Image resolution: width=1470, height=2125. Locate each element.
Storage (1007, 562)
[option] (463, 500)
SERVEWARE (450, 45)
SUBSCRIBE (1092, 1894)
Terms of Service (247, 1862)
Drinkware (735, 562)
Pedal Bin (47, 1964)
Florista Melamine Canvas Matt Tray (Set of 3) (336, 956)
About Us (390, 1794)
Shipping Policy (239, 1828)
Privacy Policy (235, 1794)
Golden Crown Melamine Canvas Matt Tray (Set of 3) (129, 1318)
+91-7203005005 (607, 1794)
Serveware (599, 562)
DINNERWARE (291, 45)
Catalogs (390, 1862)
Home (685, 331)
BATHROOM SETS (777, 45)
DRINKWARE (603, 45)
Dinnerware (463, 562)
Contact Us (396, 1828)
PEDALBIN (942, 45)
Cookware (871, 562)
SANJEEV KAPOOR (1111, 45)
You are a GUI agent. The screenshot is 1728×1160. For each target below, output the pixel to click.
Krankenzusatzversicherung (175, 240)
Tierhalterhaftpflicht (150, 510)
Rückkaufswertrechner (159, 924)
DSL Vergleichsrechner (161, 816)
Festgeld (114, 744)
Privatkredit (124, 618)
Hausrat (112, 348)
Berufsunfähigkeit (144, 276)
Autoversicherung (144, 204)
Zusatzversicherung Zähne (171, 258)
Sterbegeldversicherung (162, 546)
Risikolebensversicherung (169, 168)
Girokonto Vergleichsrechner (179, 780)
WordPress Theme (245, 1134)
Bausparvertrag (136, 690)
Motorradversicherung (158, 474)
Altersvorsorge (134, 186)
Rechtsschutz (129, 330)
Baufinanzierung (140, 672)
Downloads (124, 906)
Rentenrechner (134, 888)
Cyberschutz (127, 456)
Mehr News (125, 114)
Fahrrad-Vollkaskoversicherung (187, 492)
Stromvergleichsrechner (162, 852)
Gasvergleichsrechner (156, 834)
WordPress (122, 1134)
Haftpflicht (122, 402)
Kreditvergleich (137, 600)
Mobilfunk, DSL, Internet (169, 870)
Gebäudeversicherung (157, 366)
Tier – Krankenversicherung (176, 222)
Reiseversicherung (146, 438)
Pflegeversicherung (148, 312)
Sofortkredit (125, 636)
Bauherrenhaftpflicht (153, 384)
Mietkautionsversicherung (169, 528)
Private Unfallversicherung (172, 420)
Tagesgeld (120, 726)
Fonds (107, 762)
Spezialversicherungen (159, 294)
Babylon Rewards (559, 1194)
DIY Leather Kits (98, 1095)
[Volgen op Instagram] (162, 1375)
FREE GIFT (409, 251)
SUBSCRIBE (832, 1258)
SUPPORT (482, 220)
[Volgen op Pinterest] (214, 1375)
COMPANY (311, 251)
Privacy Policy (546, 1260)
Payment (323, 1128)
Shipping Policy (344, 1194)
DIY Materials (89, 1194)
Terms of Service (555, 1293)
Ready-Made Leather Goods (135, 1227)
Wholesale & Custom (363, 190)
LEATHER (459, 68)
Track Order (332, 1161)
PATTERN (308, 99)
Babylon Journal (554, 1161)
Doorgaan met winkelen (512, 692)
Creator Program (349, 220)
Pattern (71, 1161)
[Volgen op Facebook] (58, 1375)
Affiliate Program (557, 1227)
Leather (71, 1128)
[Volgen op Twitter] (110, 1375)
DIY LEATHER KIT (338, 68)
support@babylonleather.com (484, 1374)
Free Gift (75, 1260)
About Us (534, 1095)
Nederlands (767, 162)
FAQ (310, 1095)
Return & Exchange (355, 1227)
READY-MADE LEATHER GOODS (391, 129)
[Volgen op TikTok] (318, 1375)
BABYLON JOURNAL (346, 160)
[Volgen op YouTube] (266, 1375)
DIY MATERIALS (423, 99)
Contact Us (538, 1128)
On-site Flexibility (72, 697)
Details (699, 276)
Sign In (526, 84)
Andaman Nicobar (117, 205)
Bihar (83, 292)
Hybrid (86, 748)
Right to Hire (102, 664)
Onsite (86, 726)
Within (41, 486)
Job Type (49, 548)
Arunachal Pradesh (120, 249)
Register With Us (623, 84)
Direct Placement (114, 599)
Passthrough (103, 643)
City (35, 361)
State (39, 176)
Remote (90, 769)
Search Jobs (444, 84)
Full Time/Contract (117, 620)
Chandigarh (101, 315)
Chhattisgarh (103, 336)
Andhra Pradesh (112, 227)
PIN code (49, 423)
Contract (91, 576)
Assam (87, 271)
•••
EXERCISE.
Copy only this part of the entries above: the line with "Privatkredit (124, 618)", the line with "Shipping Policy (344, 1194)", and the lines between, all exactly as written.

RESULT OF THIS EXERCISE.
Privatkredit (124, 618)
Hausrat (112, 348)
Berufsunfähigkeit (144, 276)
Autoversicherung (144, 204)
Zusatzversicherung Zähne (171, 258)
Sterbegeldversicherung (162, 546)
Risikolebensversicherung (169, 168)
Girokonto Vergleichsrechner (179, 780)
WordPress Theme (245, 1134)
Bausparvertrag (136, 690)
Motorradversicherung (158, 474)
Altersvorsorge (134, 186)
Rechtsschutz (129, 330)
Baufinanzierung (140, 672)
Downloads (124, 906)
Rentenrechner (134, 888)
Cyberschutz (127, 456)
Mehr News (125, 114)
Fahrrad-Vollkaskoversicherung (187, 492)
Stromvergleichsrechner (162, 852)
Gasvergleichsrechner (156, 834)
WordPress (122, 1134)
Haftpflicht (122, 402)
Kreditvergleich (137, 600)
Mobilfunk, DSL, Internet (169, 870)
Gebäudeversicherung (157, 366)
Tier – Krankenversicherung (176, 222)
Reiseversicherung (146, 438)
Pflegeversicherung (148, 312)
Sofortkredit (125, 636)
Bauherrenhaftpflicht (153, 384)
Mietkautionsversicherung (169, 528)
Private Unfallversicherung (172, 420)
Tagesgeld (120, 726)
Fonds (107, 762)
Spezialversicherungen (159, 294)
Babylon Rewards (559, 1194)
DIY Leather Kits (98, 1095)
[Volgen op Instagram] (162, 1375)
FREE GIFT (409, 251)
SUBSCRIBE (832, 1258)
SUPPORT (482, 220)
[Volgen op Pinterest] (214, 1375)
COMPANY (311, 251)
Privacy Policy (546, 1260)
Payment (323, 1128)
Shipping Policy (344, 1194)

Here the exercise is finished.